Texte fourni ->
============
Ovide de Valgorge

Article paru en juin 2016
Mis en ligne en juillet 2022

Écrivain, poète et historien 1809-1856
Personnage extraordinaire, homme de lettres éclairé et avant-gardiste, Ovide Jossoin de Valgorge est un illustre inconnu... y compris de ses concitoyens. Pourtant, à la manière d'un Frison-Roche ouvrant de nouvelles voies dans la montagne, ce personnage a été un précurseur, traçant le premier chemin dans la découverte du patrimoine ardéchois.

Ses contemporains, Charles-Albin Mazon(1) et Louis de Montravel(2) lui ont simplement emboîté le pas, usant de la même pédagogie pour compléter son ouvrage afin de décrire les merveilles de l'Ardèche.

Ovide Jossoin de Valgorge est né le 2 février 1809, au château de Chastanet à Valgorge. Son père, qu'il appelait "Monsieur" est issu d'une famille aristocratique de Payzac, appartenant à la noblesse d'épée.
Ovide de Valgorge est connu comme homme de lettres, exerçant le métier d'avocat à Largentière. Membre correspondant du Ministère de l'Intérieur et du Ministère de l'Instruction publique pour les travaux historiques, il est également élu au Conseil Général de l'Ardèche. Il fut nommé inspecteur des Monuments historiques du département. On lui doit à ce titre, le classement de l'église abbatiale St Pierre de Champagne, près d'Andance.
============
Données ->
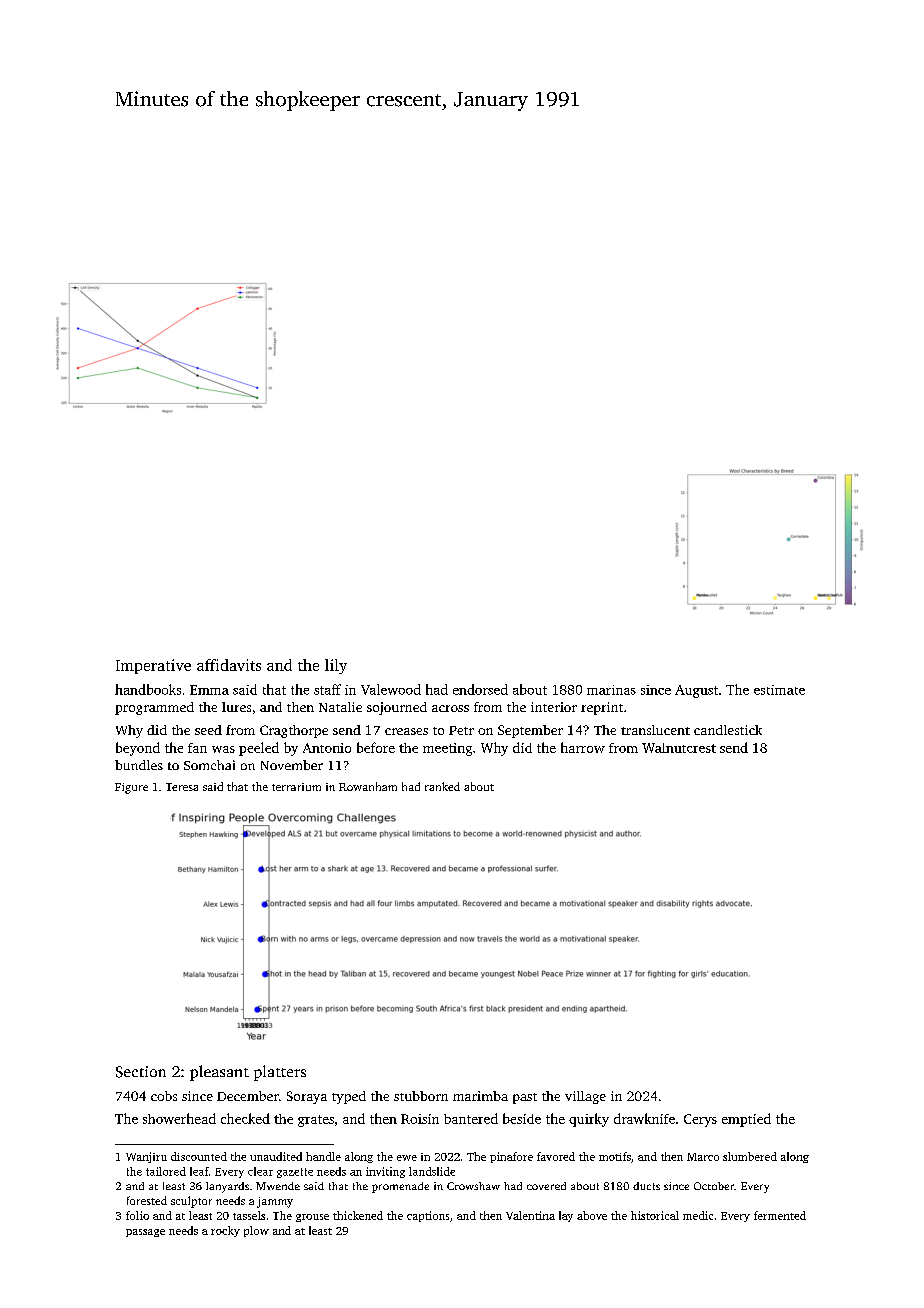  What do you see at coordinates (280, 1073) in the document?
I see `platters` at bounding box center [280, 1073].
============
Exercices ->
1. Répondez aux questions suivantes à partir du texte sur Ovide de Valgorge.
(a) À quelle date et dans quel lieu Ovide Jossoin de Valgorge est-il né ?
(b) Quel métier exerçait-il, et dans quelle ville ?
(c) Quelle église lui doit-on d'avoir fait classer ?
2. Recopiez sans la moindre modification la partie du texte sur Ovide de Valgorge qui va de « Ses contemporains, Charles-Albin » jusqu'à « Champagne, près d'Andance. » inclus.
3. Prolongez le texte sur Ovide de Valgorge à partir de sa dernière phrase.

Réponses attendues ->
1.
(a) Il est né le 2 février 1809, au château de Chastanet à Valgorge.
(b) Il exerçait le métier d'avocat à Largentière.
(c) On lui doit le classement de l'église abbatiale St Pierre de Champagne, près d'Andance.

2.
Ses contemporains, Charles-Albin Mazon(1) et Louis de Montravel(2) lui ont simplement emboîté le pas, usant de la même pédagogie pour compléter son ouvrage afin de décrire les merveilles de l'Ardèche.

Ovide Jossoin de Valgorge est né le 2 février 1809, au château de Chastanet à Valgorge. Son père, qu'il appelait "Monsieur" est issu d'une famille aristocratique de Payzac, appartenant à la noblesse d'épée.
Ovide de Valgorge est connu comme homme de lettres, exerçant le métier d'avocat à Largentière. Membre correspondant du Ministère de l'Intérieur et du Ministère de l'Instruction publique pour les travaux historiques, il est également élu au Conseil Général de l'Ardèche. Il fut nommé inspecteur des Monuments historiques du département. On lui doit à ce titre, le classement de l'église abbatiale St Pierre de Champagne, près d'Andance.

3.
De l'homme, journaliste à ses heures pour le mensuel "La mosaïque du Midi" à Toulouse, on retient surtout son goût pour les femmes, au sujet desquelles il écrit : "Les femmes, il faut en convenir, ont un instinct merveilleux pour saisir et rendre avec délicatesse ces mille et une nuances du cœur qui sont à peine sensibles à notre œil."

Contrairement à Charles-Albin Mazon qui a publié plus d'une trentaine d'ouvrages, Ovide de Valgorge n'a publié que quelques livres, dont  "Promenade dans une partie de la Savoie et sur les bords du Léman, pendant l'été de l'année 1839""La grande Chartreuse: Fantaisie de touriste" (1848) – "Pierre-Paul Sevin, peintre" (artiste tournonais, peintre de Louis XIV). Et, si l'homme n'a pas laissé dans les mémoires un souvenir impérissable, son œuvre, a contrario, est exceptionnelle.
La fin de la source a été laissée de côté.